Curing Marijuana in Four Easy Steps:
The four steps to a better cure are simple and can be done right in your kitchen with a few mason jars, an oven, and a hygrometer. If you seriously want to take your curing game to the next level, it’s worth investing in a proper curing box or cabinet.
Step 1 – Dry your marijuana buds by hanging them upside down in a cool, dry place with plenty of circulating air. The longer you let it hang, the drier your weed will become. If you are in a hurry, you can dry your marijuana using a paper bag, but you will want to make sure the bag is open at one end for air to get in.
Step 2 – Start the slow curing process by placing your buds in mason jars once it’s dried. Don’t pack them too tight since this may promote mold growth. Keep the lids off until you are ready to start the next step.
Step 3 – Now, you will want to re-introduce moisture back into your weed by making sure your jars are sealed but not airtight at all times until you are ready to go on to the final stage of curing cannabis. This step should be done in a cool, dark place. If the jars seem too dry at first, try closing them for a few hours and then re-opening them. This should help bring some moisture back into your weed.
Step 4 – If you want to take the final step in curing cannabis, leave the jars open for a few days each week until you are satisfied with the results. The slower way requires checking your buds every day, but it will often produce the best results.
How Long Should I Cure My Weed?
The length of time you should leave your marijuana to cure depends on how long it’s been dried before you start this process.

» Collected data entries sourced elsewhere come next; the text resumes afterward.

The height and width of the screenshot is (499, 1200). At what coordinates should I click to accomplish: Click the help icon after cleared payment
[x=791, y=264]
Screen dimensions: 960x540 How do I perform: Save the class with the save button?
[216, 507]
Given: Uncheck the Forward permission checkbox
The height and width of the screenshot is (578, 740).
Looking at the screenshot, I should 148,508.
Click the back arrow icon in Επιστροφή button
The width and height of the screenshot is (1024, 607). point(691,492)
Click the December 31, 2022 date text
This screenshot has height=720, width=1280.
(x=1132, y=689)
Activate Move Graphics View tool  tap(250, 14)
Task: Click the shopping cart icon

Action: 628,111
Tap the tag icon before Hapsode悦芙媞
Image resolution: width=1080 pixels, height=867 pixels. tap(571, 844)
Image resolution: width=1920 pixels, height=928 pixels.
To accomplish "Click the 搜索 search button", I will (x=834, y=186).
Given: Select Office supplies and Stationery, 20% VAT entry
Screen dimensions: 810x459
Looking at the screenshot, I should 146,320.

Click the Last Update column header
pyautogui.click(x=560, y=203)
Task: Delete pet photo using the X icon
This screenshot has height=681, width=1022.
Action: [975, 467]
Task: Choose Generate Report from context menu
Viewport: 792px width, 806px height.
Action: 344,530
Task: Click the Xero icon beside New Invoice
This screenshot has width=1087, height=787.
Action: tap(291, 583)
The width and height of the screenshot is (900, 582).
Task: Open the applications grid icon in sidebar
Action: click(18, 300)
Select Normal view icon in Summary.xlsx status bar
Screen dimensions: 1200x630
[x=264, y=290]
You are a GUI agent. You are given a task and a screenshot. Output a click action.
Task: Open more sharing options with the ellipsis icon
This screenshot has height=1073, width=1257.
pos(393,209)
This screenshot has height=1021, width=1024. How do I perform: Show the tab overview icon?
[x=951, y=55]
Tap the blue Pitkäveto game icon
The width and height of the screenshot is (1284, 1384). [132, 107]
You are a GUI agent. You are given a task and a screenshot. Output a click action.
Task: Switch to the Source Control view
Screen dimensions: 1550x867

If you’ve hung it up to dry for a week or more, try keeping the jar closed for two or three weeks before opening daily to check on its progress.
You will want to cure your marijuana for at least two months as a general rule. Much of the quality of your weed depends on how long you cure it since it will affect taste, smell, appearance, and effects after the final harvest.
What Not To Do With Your Weed Curing:
The biggest mistake you can make is rushing this process. Many marijuana enthusiasts are impatient, but curing does take time. The best thing to do by far is to make sure your weed isn’t exposed to bright lights or temperatures above 70 degrees Fahrenheit (21 Celsius) for too long since this can all ruin the taste and smell of your weed.
Not only will your weed lose its flavor if it’s dried too quickly, but curing for too short a time can make it less potent. You might get good results curing in a week-old pot, but you are more likely to find that the taste isn’t all that great, and the high is nowhere near as strong as buds that have spent more time in the jars.
You may be tempted to use heat lamps to speed up the drying process, but try to avoid it when curing your weed since this can also damage terpenes (the leading cause of taste and smell). If you need to use the oven or some other heat source, make sure it doesn’t go above 70 Celsius (160 Fahrenheit) and use a fan to blow air across the stove, so it’s not too hot in one spot.
Why is My Weed Cured Too Much?
If you’ve been curing your weed for years, you may have noticed that sometimes when you open a jar of marijuana that has been cured for a long time, it can smell pretty weird. After you’ve taken a few whiffs, it should start to produce a more natural aroma as the air gets to it, but this isn’t always the case.